University awards Honorary degrees
Press release issued: 13 July 2001
UNIVERSITY OF BRISTOL
Honorary degrees awarded at Bristol University on Thursday 12 July
Today, at its degree ceremonies, Bristol University is awarding Honorary degrees to two prominent figures.
Mrs Barbara Bell, teacher of classics, is to receive the degree of Master of Arts at the 11.15 am ceremony.
Barbara Bell grew up in Bristol and attended Red Maids School. Following her graduation from London University she returned to Bristol to teach Latin, Greek and English at several Bristol schools. Barbara is presently head of her department at Clifton High School, Bristol.
She set up the Latin Summer School in Bath, which is still flourishing after 20 years. Every summer Barbara teaches Greek in Durham to students aged between 16 and 83.
Barbara Bell's unique contribution is to have started the Primary Latin Project, which aims to introduce Latin to children aged between 7 to 11.
To spearhead the enterprise she devised a book with humorous coloured illustrations by Helen Forte, called 'Minimus - Starting out in Latin'.
The book provides a lively introduction to the Latin language and the culture of Roman Britain through its main character, Minimus, a resident mouse who lives with a Roman family and their cat Vibrissa in Vindolanda near Hadrian's Wall.
The book was been a huge success and is now used as part of the literacy programme in the National Curriculum.
Professor Karl Stead, CBE, New Zealand novelist, poet, literary critic and Bristol graduate, will be honoured with the degree of Doctor of Letters at the 2.30 pm ceremony.
Born in Auckland in 1932, Karl Stead completed an MA in 1955 and then took up his first university teaching post in Australia. In 1957 he arrived at Bristol University to study Yeats, Eliot and modernist poetics. By the time he was awarded his PhD in 1961 he had already embarked on an academic career at the University of Auckland, taking up a lectureship in 1959. He was soon promoted to a personal chair, just three years after the publication of his doctoral thesis as a book, 'The New Poetic', in 1964.
Fifty years after his first tentative introduction into Auckland's literary scene, Karl Stead is an internationally renowned critic, poet and novelist, and one of New Zealand's leading writers and critics.
He is the author of eight novels, two collections of short stories, which include 'Smith's Dream' (1971), 'All Visitors Ashore' (1984), 'The Death of the Body '(1986), 'Sister Hollywood' (1989), and 'The Singing Whakapapa' (1994) and eleven volumes of poetry, including 'Crossing the Bar' (1972), 'Quesada' (1975), 'Geographies' (1982), and 'Straw into Gold' (1997).
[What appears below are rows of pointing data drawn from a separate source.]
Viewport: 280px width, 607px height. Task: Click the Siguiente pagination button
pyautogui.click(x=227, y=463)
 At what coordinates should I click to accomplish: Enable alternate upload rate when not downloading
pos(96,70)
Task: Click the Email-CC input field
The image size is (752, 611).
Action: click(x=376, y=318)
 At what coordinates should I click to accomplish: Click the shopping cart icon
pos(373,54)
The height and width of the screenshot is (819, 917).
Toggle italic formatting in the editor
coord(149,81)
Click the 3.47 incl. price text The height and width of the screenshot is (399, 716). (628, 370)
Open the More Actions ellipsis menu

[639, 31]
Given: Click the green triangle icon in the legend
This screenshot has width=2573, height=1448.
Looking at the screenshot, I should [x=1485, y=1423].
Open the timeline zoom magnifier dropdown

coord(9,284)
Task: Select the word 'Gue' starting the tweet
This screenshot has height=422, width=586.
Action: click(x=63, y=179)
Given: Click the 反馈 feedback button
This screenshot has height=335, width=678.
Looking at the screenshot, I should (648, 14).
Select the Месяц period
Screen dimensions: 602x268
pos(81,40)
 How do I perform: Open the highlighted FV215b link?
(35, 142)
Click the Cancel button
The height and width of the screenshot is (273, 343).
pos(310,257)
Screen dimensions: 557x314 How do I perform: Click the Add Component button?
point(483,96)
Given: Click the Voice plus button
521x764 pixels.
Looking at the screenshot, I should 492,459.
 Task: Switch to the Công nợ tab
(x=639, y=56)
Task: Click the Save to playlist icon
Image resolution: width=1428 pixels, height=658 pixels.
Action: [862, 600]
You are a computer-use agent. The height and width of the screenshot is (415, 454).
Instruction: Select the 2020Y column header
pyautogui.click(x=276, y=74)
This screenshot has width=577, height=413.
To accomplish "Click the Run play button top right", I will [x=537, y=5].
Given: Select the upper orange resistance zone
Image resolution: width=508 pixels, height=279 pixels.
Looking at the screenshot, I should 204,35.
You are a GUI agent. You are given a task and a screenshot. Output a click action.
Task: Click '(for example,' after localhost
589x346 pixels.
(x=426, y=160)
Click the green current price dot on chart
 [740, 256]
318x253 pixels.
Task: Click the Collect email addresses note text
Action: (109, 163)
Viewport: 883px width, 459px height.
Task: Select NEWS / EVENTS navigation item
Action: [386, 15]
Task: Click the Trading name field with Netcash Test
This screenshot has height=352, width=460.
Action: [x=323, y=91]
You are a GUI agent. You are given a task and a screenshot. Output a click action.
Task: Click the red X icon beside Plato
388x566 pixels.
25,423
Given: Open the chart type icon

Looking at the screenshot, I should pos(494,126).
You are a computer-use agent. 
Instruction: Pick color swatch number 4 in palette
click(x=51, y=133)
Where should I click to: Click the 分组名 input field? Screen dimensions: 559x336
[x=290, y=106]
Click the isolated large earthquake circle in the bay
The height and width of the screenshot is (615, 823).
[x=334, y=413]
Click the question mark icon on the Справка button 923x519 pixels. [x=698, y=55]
He has written influential critical works on Anglo-American modernism and on the literature of New Zealand, and has edited Katherine Mansfield's letters and journals as well as collections of New Zealand short stories. He has been awarded the New Zealand book award for both poetry and fiction. He is a Fellow of the Royal Society of Literature and in 1984 he was awarded a CBE.